__Dataset__.
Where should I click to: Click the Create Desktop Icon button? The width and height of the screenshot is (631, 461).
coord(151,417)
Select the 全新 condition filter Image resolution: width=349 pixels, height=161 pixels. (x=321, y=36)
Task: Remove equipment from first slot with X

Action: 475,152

__Short exercise__.
Which lines in the rows above contain the string "height"? Copy out each of those lines in full.

__Task response__.
Where should I click to: Click the Create Desktop Icon button? The width and height of the screenshot is (631, 461).
Select the 全新 condition filter Image resolution: width=349 pixels, height=161 pixels. (x=321, y=36)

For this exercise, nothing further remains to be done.